SCUOLA DI DANZA LACAPRIOLA MODENA - I vincitori della
gara del Nonantola Film Festival 2025 creano un “corto”
per raccontare l’eclettico mondo della danza
Ciak, si danza! LaCapriola di Modena si è trasformata (per una settimana) in un set cinematografico per raccontarsi con un cortometraggio realizzato dai vincitori dell’ultima edizione di “4 giorni Corti” al Nonantola Film Festival 2025. Un racconto narrativo originale frutto della creatività di giovani talentuosi invece del tradizionale spot pubblicitario o dei sempre più diffusi reel che dominano i social. Un vero e proprio esperimento di contaminazione tra il mondo del cinema e quello della danza (e non solo) ispirato dall’agenzia di comunicazione Nevent che ha sostenuto l’iniziativa.
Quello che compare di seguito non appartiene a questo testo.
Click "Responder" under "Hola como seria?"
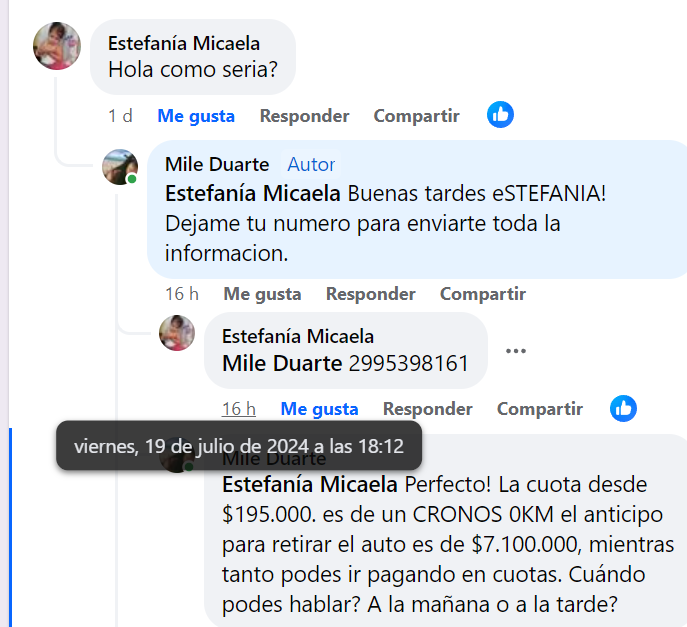The image size is (687, 627). (304, 116)
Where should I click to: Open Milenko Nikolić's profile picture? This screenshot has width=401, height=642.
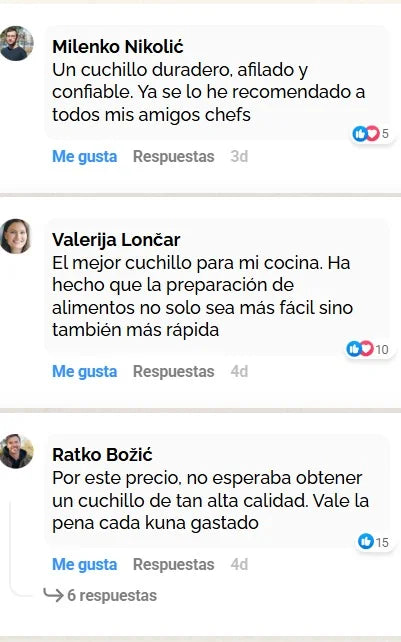[16, 43]
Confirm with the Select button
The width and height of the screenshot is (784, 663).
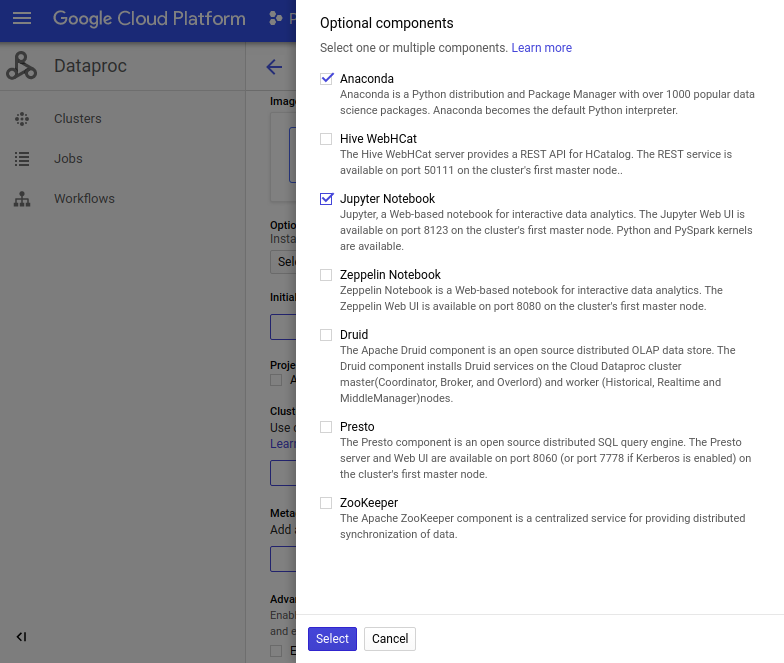[x=332, y=638]
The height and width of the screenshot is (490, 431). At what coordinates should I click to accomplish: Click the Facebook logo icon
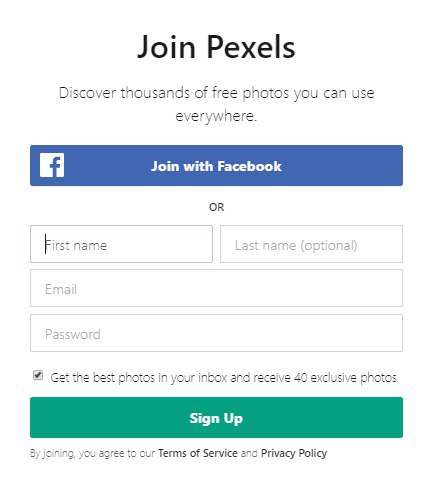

E soprattutto, una storia di fiducia, “"che anima gli allievi della scuola e che è stata riposta su un giovanissimo gruppo di aspiranti registi"” spiega
Antonio Marsicano, 24 anni, autore della sceneggiatura e alla guida della troupe Podolico Produzioni che in questi giorni ha ultimato le riprese del cortometraggio nelle sale de LaCapriola.
Per raccontare una realtà affermata e apprezzata come la Scuola modenese di via Leonardo Da Vinci (20 discipline di danza, 100 corsi settimanali divisi per livelli e per età, centinaia di iscritti tra allievi e utenti), l’agenzia di Antonio Pignatiello ha cercato una soluzione comunicativa nuova e fresca, in grado di offrire un’opportunità a un gruppo di giovani che già hanno mostrato il loro valore aggiudicandosi il primo premio al Nonantola Film Festival lo scorso anno. Da qui l’idea di commissionare agli autori del corto “
蝴蝶 – La Farfalla” un progetto che raccontasse con altro sguardo e in altre forme LaCapriola. Una novità, una vera e propria scommessa tenendo conto anche della giovane età della troupe composta da Antonio Marsicano, Alessandro Bettini, Francesco Sabatini, Costanza Leopardi, Thomas Benedetti e Filippo Tavoni.
La trama racconta l’arrivo in volata a lezione della giovanissima protagonista, Bianca. Una classica scena quotidiana, ma nella fretta dovuta ai minuti contati tra l’uscita di scuola e l’inizio del corso di Hip Hop non si rende conto, appena fuori dallo spogliatoio, di aver sbagliato sala e outfit dando vita così ad un vero e proprio “percorso” nel mondo della danza, da quella classica a quella moderna, immergendosi poi in discipline come Breakdance, Hip Hop, danza tradizionale africana e orientale: "
Raccontiamo un luogo dove ognuno è libero di esprimere se stesso, dove il timore di aver sbagliato abito, sala, giorno o altro svanisce con una risata una volta immersi nel meraviglioso mondo della danza" - sottolinea
Antonio Marsicano - "
La novità di questa forma narrativa è che non stiamo spiegando la danza, ma raccontando una storia di danza".
Una storia di danza. Una storia di fiducia. Una storia di chi ha sempre visto nel cambiamento un’opportunità di crescita: "
La ricerca delle novità ci ha sempre caratterizzato, ma che la Capriola potesse diventare una sorta di set cinematografico ha sorpreso anche noi" - sottolinea
Francesca Ronchetti, che con la sorella Martina e Mira Giangregorio dirigono LaCapriola – Chiaramente questo non succede per caso, quando sei aperto alle novità si presentano opportunità come queste che siamo state ben liete di cogliere, perché ci permettono di avere uno sguardo diverso su noi stessi, di svelare aspetti ancora poco conosciuti, di avviare nuovi percorsi di crescita”.
Già definito anche quando il corto sarà presentato al pubblico. La prima assoluta si terrà al Teatro Comunale di Modena Pavarotti-Freni, a giugno in occasione dell’esibizione di fine anno di tutti gli allievi della scuola di danza LaCapriola. Un evento che ormai da alcuni anni è in grado di riempire per tre serate il prestigioso teatro geminiano.